Une étude, dont les résultats intitulés «ATM antagonizes NHEJ proteins assembly and DNA-ends synapsis at single-ended DNA double strand breaks» ont été publiés dans la revue Nucleic Acids Research, révèle comment la voie de réparation adéquate des cassures particulières de l’ADN, à la base de la toxicité de certaines molécules anticancéreuses, est sélectionnée.

Relevons tout d'abord que «pour éradiquer les cellules cancéreuses, la plupart des traitements non chirurgicaux utilisent des agents physiques (rayonnements) ou des molécules chimiothérapeutiques qui endommagent l’ADN», le dommage le plus toxique pour une cellule étant «la cassure de la double chaîne d’ADN de son génome (appelée Cassure Double-Brin ou CDB)», qui «selon l’agent causal peut présenter une seule ou deux extrémités».

Dans ce contexte, «les CDB à deux extrémités sont réparées très efficacement par ligature de celles-ci grâce au mécanisme de Jonction d’Extrémités Non Homologues (JENH)», tandis que «les CDB à une seule extrémité, faute d’une autre extrémité pour être réparées par JENH, doivent recourir au mécanisme plus complexe de la Recombinaison Homologue (RH), qui «reconstitue l’information génétique altérée en utilisant la copie de la région cassée produite lors de la duplication de l’ADN».

Ces deux voies de réparation qui limitent la toxicité des CDB, conditionnent l’efficacité des thérapies anticancéreuses.
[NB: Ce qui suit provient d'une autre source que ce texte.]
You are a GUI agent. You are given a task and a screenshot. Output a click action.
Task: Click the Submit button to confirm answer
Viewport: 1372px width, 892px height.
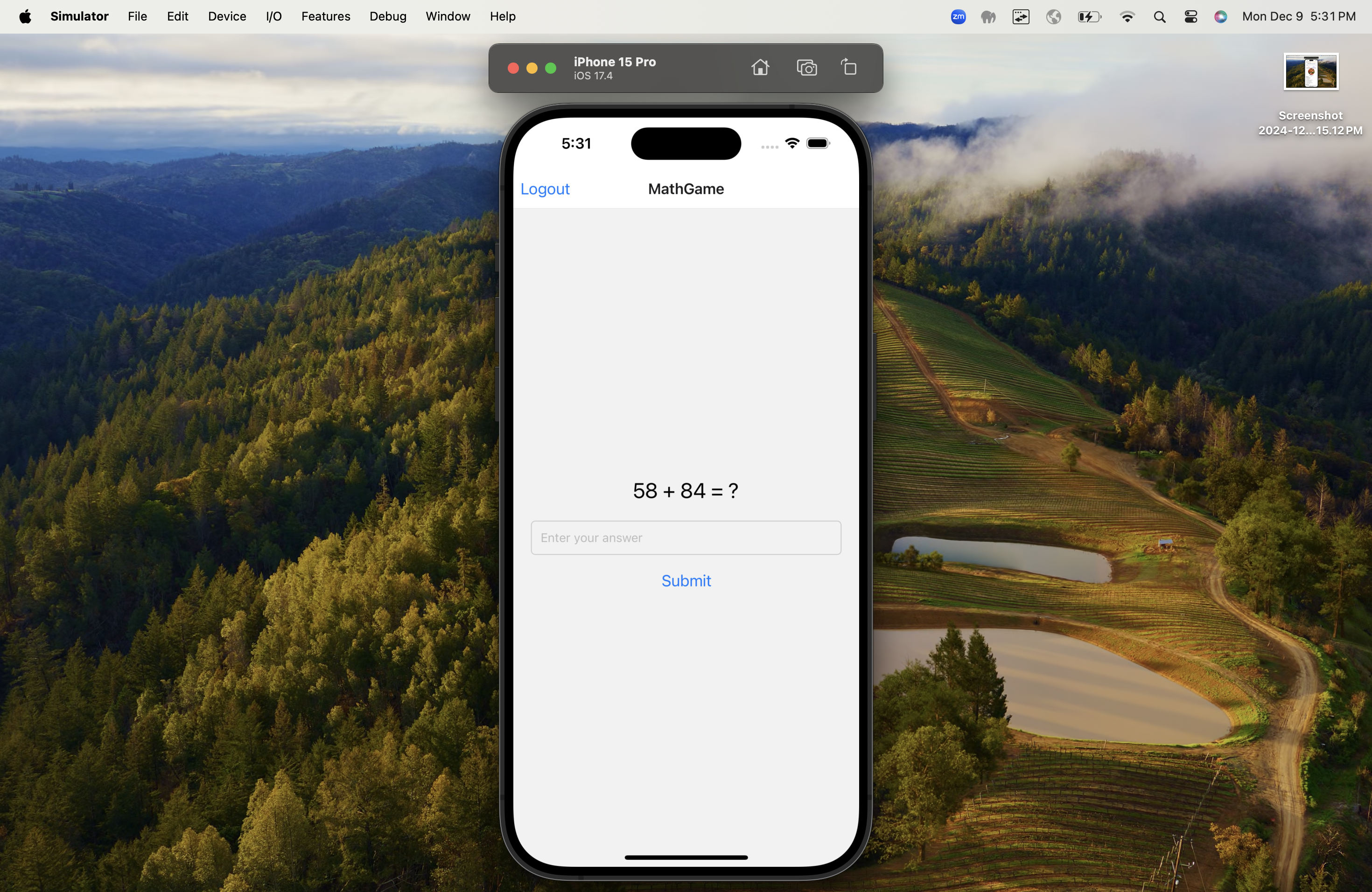click(685, 580)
Comme, «en présence de CBD, elles sont potentiellement en compétition et nécessitent d’être coordonnées», l'étude ici présentée s'est focalisée sur «la façon dont la réparation d’une CDB s’oriente vers l’une ou l’autre des voies possibles».

A la suite de travaux précèdent du CNRS, qui «avaient établi qu’une étape essentielle de la réparation des CDB à une extrémité par la RH est l’éviction de la protéine Ku qui initie la JENH», cette nouvelle publication a permis de montrer «qu’ATM, la principale protéine kinase activée par les CDB, a un rôle essentiel pour orienter la réparation vers la RH en phosphorylant plusieurs substrats, dont le complexe nucléase CtIP-MRN et la protéine de JENH DNA-PKcs».

Les phosphorylations en question permettent «le détachement des protéines de JENH de l’extrémité des CDB, empêchant de facto ce mécanisme de réparation d’opérer». En fait, «l'inhibition d’ATM bloque l’éviction de Ku et des protéines associées, et conduit à la ligature inappropriée par la JENH des extrémités de CDB distantes, produisant des aberrations chromosomiques et aboutissant ainsi à la mort cellulaire».

Au bout du compte, comme «plusieurs candidats médicaments ont été développés pour inhiber ATM», cette étude ouvre «la voie à l’utilisation de ces inhibiteurs pour augmenter l’efficacité des thérapies anticancéreuses basées sur la production de CDB à une extrémité».